AACE 2011: Calcium, Vitamin D, and the Heart

April 17, 2011
Jamie Reiter, PhD

Use a combination of recommendations and clinical judgment to determine the proper calcium and vitamin D requirements for each patient.

Use a combination of recommendations and clinical judgment to determine the proper calcium and vitamin D requirements for each patient.

Are serum 25(OH)D3 (vitamin D) or serum calcium intake associated with increased cardiovascular (CV) mortality? This was a question posed by Paul Miller, MD, medical director at the Colorado Center for Bone Research in Lakewood, Colorado at the 20th Annual Meeting and Clinical Congress of the American Association of Clinical Endocrinologists. “It is intuitive that they should have an impact somehow because blood vessels and bone are intertwined.” Some of the cells common to bone cells are also common to endothelial cells in terms of their origin, he explained. But we need a better understanding of how blood and bone interrelate.

Vascular calcification is a multifactorial process, said Miller. There have been many population studies examining the relationship between vitamin D, calcium, and CV mortality, but these studies either did not capture or did not adjust for the many independent risk factors that contribute to vascular calcification. “Hence the association does not imply causality.” Risk factors for CV mortality include age, hypertension, hyperlipidemia, obesity, diabetes, chronic kidney failure (CKF), smoking, family history, reduced bone turnover, low bone mineral density (BMD) and/or hip fractures, and low BMD at menopause.

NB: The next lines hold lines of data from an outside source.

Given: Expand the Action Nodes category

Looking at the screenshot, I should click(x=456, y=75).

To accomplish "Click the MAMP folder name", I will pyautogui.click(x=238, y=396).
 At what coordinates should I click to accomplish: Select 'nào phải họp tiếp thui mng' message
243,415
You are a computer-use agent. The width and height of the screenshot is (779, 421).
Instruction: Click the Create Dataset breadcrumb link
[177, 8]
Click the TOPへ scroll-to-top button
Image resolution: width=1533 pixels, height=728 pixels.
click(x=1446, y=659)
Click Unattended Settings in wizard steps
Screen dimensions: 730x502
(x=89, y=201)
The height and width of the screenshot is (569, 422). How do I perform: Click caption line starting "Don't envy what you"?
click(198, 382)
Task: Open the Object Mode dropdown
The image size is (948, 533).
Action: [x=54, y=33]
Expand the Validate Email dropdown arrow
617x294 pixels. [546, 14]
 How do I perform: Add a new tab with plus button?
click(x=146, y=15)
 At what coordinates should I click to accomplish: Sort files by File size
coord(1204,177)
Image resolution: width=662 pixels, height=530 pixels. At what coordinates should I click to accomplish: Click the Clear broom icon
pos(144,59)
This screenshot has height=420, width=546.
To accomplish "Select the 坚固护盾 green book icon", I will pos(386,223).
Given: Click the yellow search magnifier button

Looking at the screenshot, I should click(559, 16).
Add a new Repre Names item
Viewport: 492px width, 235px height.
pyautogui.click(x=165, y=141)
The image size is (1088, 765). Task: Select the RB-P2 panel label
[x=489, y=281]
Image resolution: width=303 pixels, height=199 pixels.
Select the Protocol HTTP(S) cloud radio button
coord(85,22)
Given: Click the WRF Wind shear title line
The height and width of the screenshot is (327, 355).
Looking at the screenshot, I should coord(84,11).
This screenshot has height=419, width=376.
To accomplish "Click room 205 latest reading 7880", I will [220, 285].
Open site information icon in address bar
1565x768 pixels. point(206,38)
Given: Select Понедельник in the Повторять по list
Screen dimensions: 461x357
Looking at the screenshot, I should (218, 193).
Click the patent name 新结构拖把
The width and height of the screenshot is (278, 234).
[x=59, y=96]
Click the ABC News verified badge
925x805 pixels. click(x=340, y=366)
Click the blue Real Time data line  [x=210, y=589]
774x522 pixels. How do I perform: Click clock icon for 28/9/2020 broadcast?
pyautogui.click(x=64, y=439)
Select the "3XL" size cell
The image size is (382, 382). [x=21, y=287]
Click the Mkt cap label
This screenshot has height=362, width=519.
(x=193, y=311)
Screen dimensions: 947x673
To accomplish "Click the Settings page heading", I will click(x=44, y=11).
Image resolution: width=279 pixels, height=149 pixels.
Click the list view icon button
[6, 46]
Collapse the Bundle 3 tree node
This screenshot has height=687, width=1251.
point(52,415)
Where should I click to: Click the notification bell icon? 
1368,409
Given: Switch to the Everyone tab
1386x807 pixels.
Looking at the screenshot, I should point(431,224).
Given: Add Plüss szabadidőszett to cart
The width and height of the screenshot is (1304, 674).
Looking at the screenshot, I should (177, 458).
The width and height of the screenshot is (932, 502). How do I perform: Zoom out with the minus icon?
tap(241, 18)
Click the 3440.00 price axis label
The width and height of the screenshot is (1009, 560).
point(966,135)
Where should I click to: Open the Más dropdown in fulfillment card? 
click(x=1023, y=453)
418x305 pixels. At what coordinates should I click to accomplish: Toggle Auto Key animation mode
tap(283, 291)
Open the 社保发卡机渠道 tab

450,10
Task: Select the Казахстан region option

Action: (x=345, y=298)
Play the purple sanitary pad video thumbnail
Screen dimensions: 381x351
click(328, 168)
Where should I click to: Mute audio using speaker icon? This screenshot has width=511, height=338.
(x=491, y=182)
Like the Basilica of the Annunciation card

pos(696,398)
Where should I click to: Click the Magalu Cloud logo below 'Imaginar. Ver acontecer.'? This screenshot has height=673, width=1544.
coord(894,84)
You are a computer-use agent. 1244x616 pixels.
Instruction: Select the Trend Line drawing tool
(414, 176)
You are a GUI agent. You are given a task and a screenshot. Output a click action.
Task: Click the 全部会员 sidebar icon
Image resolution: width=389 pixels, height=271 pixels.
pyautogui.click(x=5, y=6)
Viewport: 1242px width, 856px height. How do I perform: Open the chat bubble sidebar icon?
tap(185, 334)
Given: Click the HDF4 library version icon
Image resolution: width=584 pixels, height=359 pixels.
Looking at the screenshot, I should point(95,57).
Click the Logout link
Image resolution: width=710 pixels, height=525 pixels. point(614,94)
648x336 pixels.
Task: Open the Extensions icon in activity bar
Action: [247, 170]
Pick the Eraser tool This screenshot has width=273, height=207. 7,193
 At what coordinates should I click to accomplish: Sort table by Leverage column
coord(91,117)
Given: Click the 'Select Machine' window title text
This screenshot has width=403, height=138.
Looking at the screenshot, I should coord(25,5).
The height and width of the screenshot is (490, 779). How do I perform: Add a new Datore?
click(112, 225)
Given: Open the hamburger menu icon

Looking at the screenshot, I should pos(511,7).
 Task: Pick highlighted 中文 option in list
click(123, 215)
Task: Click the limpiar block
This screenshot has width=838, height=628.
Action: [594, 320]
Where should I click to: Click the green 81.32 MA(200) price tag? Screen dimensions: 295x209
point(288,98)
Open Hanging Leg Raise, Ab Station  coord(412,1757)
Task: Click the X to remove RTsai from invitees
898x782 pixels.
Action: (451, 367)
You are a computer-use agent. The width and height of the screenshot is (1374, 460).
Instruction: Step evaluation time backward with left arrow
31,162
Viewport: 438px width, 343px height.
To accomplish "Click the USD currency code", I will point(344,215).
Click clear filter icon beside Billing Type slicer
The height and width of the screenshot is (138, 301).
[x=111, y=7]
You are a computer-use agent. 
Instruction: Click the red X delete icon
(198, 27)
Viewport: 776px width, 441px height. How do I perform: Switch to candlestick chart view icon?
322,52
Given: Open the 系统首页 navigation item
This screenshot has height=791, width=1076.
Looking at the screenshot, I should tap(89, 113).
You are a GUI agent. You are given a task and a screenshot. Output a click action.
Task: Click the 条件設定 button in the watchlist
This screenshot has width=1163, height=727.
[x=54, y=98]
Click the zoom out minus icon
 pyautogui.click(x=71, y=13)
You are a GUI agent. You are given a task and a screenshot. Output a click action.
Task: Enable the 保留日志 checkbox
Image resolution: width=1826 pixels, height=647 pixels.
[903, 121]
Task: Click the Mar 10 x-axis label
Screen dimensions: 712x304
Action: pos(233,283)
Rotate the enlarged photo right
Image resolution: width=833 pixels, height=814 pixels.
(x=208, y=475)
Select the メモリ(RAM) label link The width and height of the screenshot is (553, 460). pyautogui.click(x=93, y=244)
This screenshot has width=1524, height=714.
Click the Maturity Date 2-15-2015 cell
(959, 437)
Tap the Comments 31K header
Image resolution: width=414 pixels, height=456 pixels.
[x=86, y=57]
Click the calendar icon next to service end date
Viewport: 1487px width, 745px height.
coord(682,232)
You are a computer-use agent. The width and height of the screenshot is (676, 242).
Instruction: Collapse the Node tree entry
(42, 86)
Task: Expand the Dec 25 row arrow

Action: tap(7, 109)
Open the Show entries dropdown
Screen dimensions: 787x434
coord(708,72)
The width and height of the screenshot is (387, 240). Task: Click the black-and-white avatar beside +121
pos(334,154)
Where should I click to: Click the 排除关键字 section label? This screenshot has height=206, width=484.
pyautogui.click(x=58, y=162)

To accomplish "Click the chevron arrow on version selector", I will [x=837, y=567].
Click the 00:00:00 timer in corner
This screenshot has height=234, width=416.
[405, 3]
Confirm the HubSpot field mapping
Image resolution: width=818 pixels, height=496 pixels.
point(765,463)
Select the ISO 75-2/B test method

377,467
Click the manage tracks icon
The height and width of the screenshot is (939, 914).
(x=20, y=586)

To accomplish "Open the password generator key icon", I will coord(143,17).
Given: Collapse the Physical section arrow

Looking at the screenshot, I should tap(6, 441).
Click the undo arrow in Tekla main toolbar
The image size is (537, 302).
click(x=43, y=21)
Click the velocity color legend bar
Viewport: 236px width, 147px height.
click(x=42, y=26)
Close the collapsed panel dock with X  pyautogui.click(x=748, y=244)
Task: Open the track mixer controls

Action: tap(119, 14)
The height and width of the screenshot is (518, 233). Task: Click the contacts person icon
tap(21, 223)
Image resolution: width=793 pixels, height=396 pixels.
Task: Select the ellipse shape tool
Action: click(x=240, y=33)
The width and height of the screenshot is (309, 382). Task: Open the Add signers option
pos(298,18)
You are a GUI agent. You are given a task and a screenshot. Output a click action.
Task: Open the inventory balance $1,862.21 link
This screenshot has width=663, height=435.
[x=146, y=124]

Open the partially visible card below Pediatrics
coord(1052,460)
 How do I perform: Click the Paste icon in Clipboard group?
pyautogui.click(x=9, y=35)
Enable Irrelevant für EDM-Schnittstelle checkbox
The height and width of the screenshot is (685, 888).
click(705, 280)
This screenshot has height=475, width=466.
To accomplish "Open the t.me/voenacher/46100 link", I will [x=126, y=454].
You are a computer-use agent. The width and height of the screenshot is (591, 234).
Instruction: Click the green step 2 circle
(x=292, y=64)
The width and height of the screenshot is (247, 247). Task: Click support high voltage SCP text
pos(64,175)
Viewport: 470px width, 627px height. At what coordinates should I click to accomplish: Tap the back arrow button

Miller reviewed several studies investigating the relationship between vitamin D and CV risk or mortality, either from CV or all-cause. The Framingham Offspring study followed 1,739 men and women with a mean age 59 years for 5.4 years. Results showed CV disease was 1.62x greater in those with the lowest levels of 25(OH)D3 (<37.5 nmol/L) (<15 ng/ml). This was statistically significant. In a British community dwelling study of 2,686 men and women randomized to vitamin D3 every four months over five years, relative risk of CV deaths was .84 in the vitamin D3 group compared to placebo. In a systematic review of 17 trials examining vitamin D and DV events, findings revealed that low 25(OH)D3 is a risk factor for CAD and CV death. Finally, the NHANES study of 13,331 adults, followed for a median 8.7 years, found 1,806 deaths with 777 from CVD. The lowest quartile of vitamin D levels had a 1.2 higher risk of death from CVD. Contrary to these findings, the WHI study, which followed patients over eight years, found no difference between placebo and vitamin D replaced groups on mortality. Similar results were observed in a meta-analysis, which overall found no significant effects of vitamin D supplementation on mortality. “Is there sound scientific evidence that vitamin D, at the levels studied, is causally linked to an increase in CV mortality?” Miller posed. His answer was a resounding “No.”

Moving to public policy, Miller examined statements from the Food and Nutrition Board of the Institute of Medicine (IOM). There is scientific evidence supporting a key role of calcium and vitamin D in skeletal health, as measured by four major indicators: optimal calcium absorption, osteoporotic fractures, BMD, and osteomalacia (PTH and falls were not assessed). Similar to the conclusions about vitamin D, according to the IOM, there is no association between calcium intake and CV events.

The problem with these recommendations, said Miller, is that they are geared toward the population. “They are not disease-specific nor for individual patient management. For now,” he said, “it is important to use these recommendations in conjunction with clinical judgment to set the proper calcium and vitamin D requirements for any given patient.”